=== Exercise inputs ===
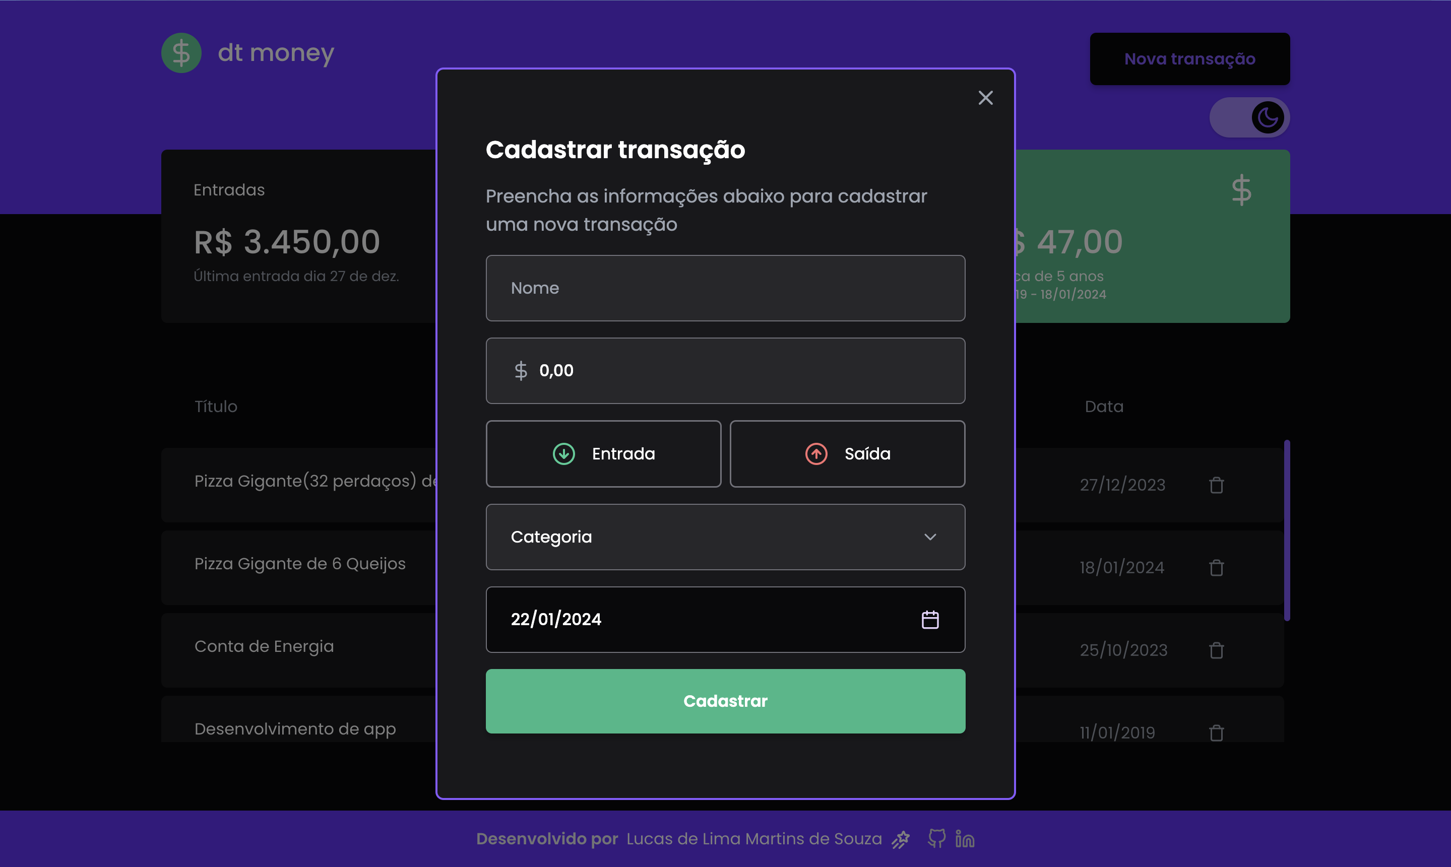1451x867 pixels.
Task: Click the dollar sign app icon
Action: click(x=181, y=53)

--

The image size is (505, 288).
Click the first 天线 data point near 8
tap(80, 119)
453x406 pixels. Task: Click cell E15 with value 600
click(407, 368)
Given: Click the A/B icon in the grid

* * *

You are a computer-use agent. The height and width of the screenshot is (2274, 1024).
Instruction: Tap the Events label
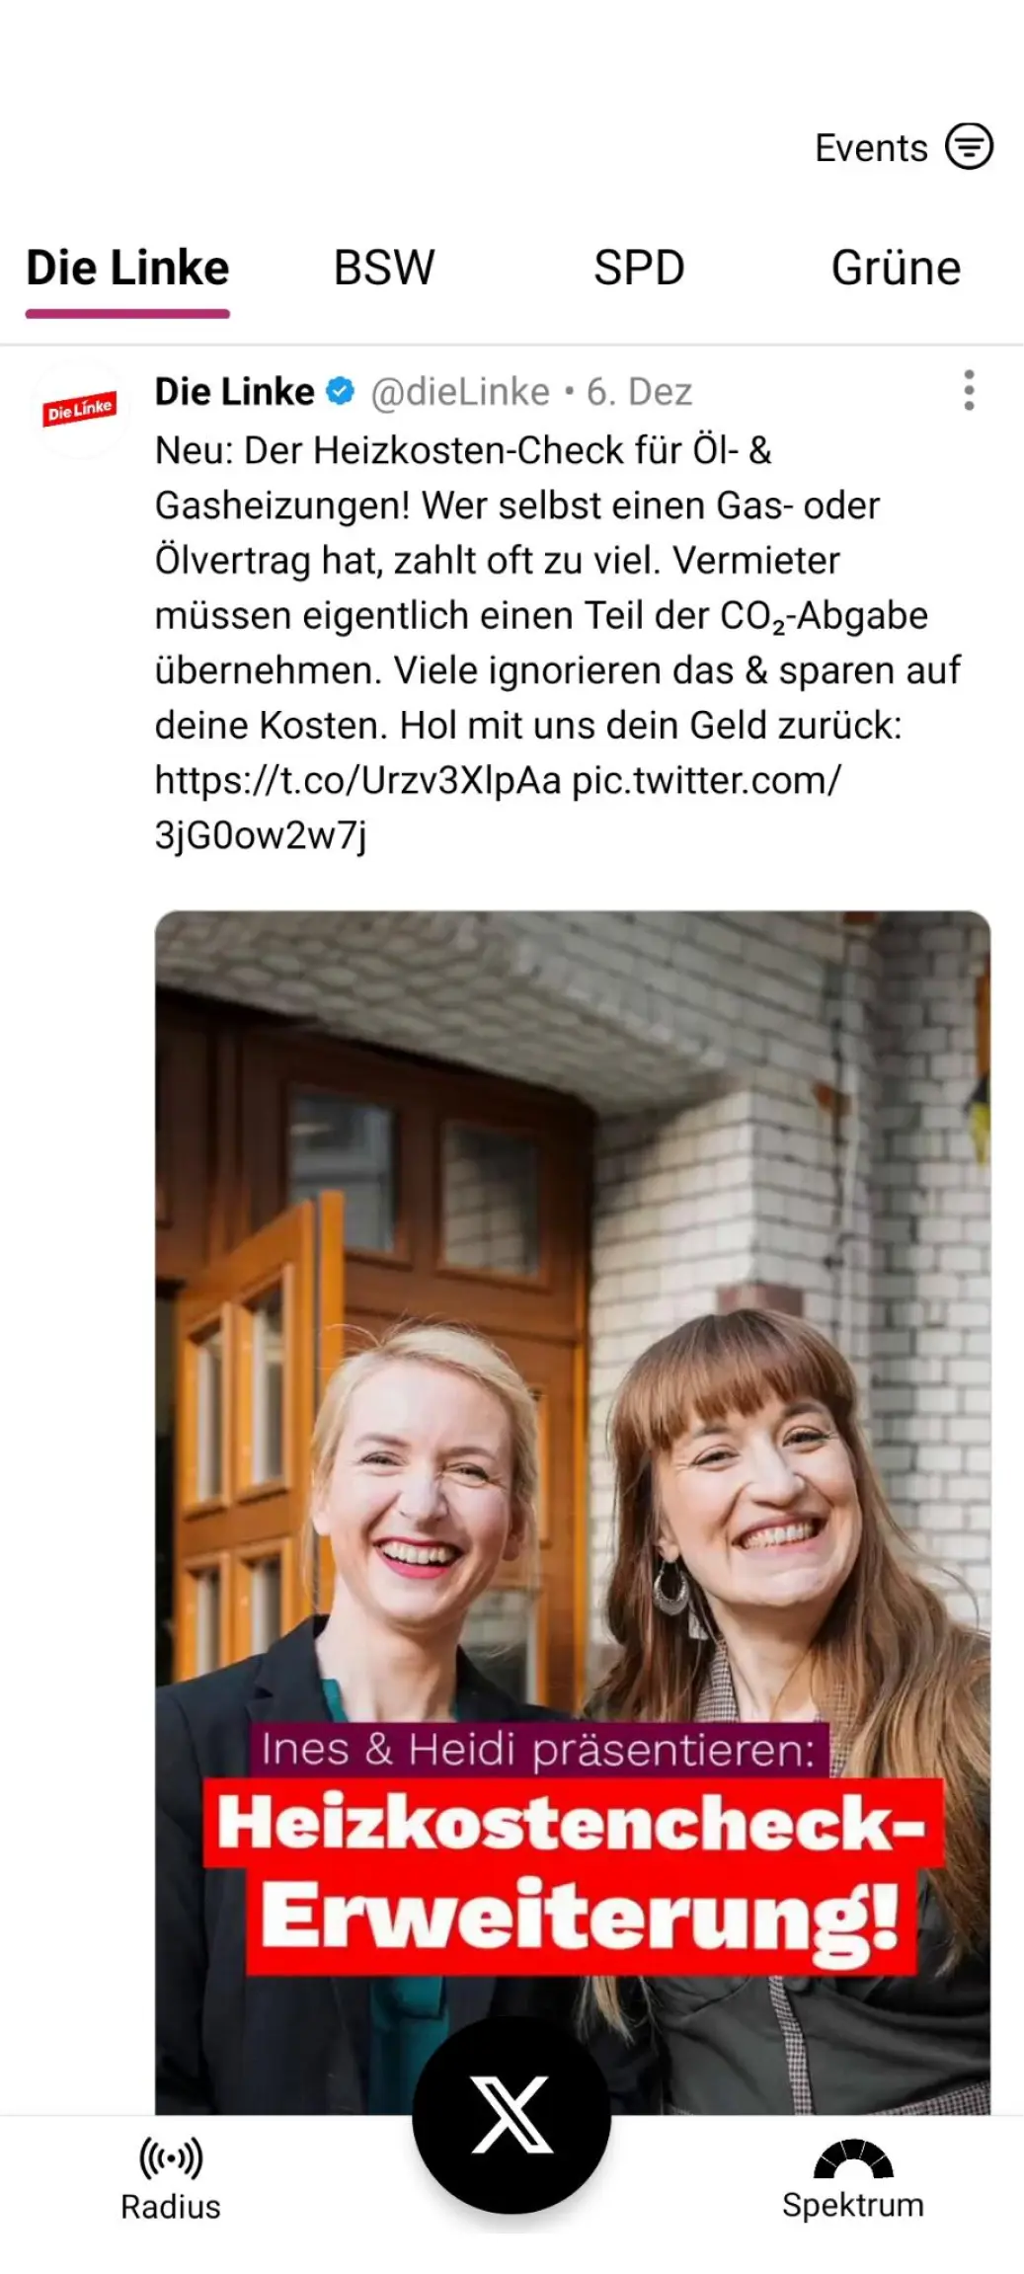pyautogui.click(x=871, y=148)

=== Exercise brief ===
Using only the listing above, restate exactly the lines from the line containing "The image size is (505, 288)." through the line containing "Given: Click the A/B icon in the grid", both included.

=== Answer ===
The image size is (505, 288).
Click the first 天线 data point near 8
tap(80, 119)
453x406 pixels. Task: Click cell E15 with value 600
click(407, 368)
Given: Click the A/B icon in the grid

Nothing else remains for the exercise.